Stored entries
———

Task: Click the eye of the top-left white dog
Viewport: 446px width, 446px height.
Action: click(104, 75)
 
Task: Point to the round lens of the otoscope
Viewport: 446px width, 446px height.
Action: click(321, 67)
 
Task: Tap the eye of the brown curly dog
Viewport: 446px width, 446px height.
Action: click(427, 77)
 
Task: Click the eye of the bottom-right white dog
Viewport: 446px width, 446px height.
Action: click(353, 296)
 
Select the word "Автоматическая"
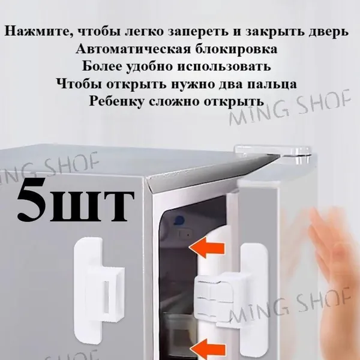click(x=133, y=49)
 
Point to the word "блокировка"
click(x=236, y=49)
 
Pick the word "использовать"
click(x=224, y=67)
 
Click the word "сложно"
click(x=175, y=101)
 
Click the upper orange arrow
click(x=206, y=247)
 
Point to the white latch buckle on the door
click(x=232, y=298)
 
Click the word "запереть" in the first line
click(x=199, y=32)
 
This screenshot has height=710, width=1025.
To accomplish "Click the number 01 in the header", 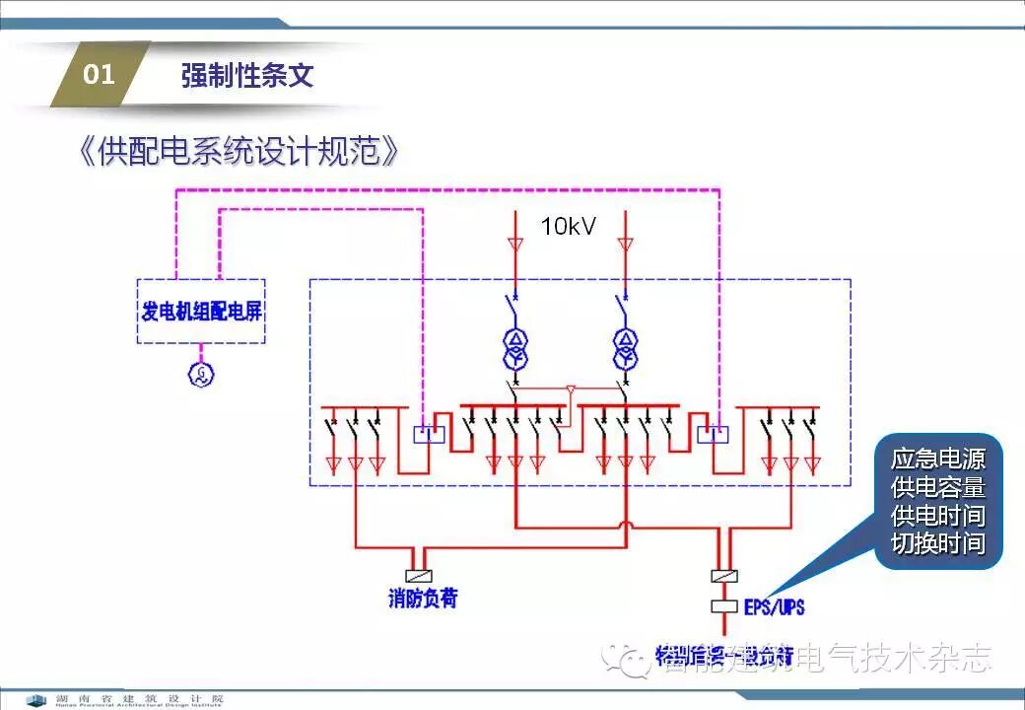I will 99,75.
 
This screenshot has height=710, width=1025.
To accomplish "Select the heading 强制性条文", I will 247,76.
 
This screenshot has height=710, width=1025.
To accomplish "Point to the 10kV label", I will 568,226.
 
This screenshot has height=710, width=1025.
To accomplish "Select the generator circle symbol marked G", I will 202,373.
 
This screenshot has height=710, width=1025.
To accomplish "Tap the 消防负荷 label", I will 423,598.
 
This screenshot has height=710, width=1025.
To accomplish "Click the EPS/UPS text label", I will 774,606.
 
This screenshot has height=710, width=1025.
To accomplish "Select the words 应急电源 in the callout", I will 937,459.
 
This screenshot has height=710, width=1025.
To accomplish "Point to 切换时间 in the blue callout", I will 937,543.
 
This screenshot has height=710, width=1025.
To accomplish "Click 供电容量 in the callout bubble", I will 937,487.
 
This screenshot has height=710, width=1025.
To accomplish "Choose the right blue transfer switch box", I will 713,434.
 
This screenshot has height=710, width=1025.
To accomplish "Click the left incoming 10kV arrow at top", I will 514,243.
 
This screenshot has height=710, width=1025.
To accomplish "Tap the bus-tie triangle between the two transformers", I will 570,392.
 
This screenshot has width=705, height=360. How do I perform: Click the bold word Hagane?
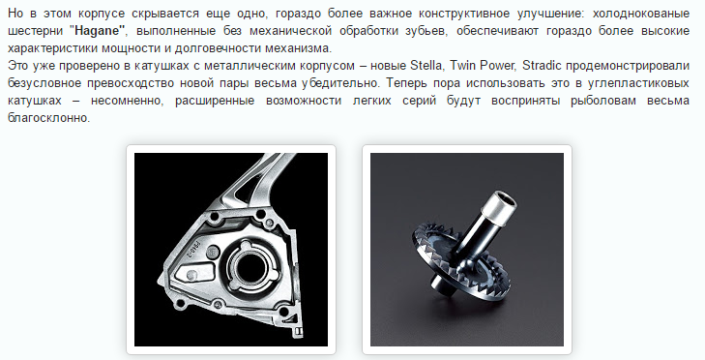(x=99, y=31)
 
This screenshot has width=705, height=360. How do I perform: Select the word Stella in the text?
(x=426, y=66)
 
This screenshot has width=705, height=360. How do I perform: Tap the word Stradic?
(x=542, y=66)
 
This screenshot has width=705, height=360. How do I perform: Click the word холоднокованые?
(x=641, y=14)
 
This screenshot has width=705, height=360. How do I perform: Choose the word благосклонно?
(x=48, y=118)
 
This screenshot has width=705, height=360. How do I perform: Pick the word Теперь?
(x=403, y=83)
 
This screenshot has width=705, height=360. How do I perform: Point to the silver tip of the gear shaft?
(x=499, y=205)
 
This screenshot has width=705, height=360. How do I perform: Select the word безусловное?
(x=44, y=83)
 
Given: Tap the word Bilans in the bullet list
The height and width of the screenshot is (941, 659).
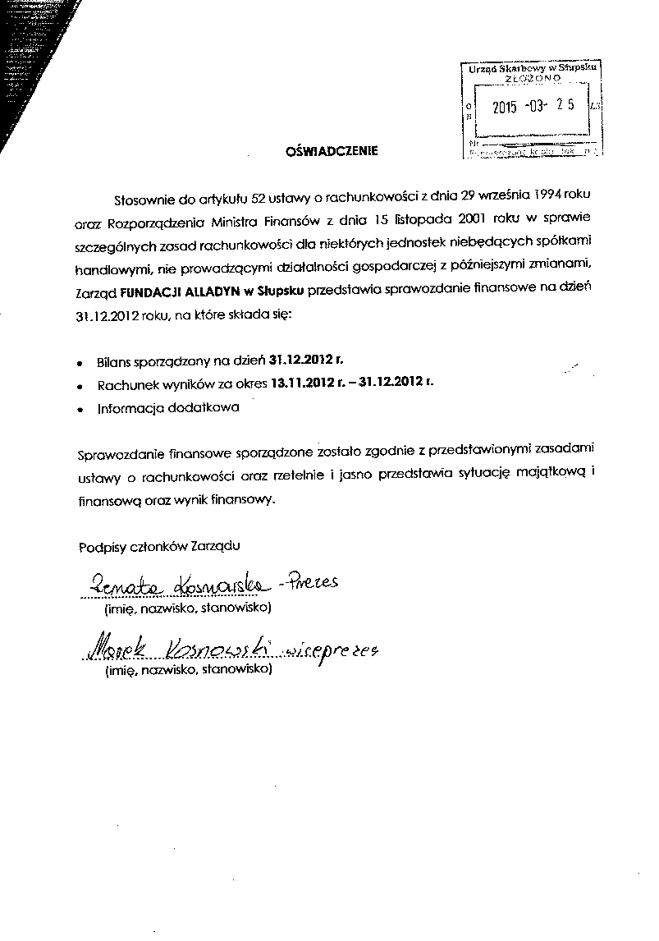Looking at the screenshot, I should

———

Instructions for the task
Reproduce everything from the start of the records down to the line containing "click(x=224, y=67)", copying each line verbatim and leaving out the pictures.

Solution for this exercise
Task: Click the eye of the top-left white dog
Viewport: 446px width, 446px height.
Action: click(104, 75)
 
Task: Point to the round lens of the otoscope
Viewport: 446px width, 446px height.
Action: click(321, 67)
 
Task: Tap the eye of the brown curly dog
Viewport: 446px width, 446px height.
Action: click(427, 77)
 
Task: Click the eye of the bottom-right white dog
Viewport: 446px width, 446px height.
Action: click(353, 296)
 
Select the word "Автоматическая"
click(x=133, y=49)
 
Point to the word "блокировка"
click(x=236, y=49)
 
Pick the word "использовать"
click(x=224, y=67)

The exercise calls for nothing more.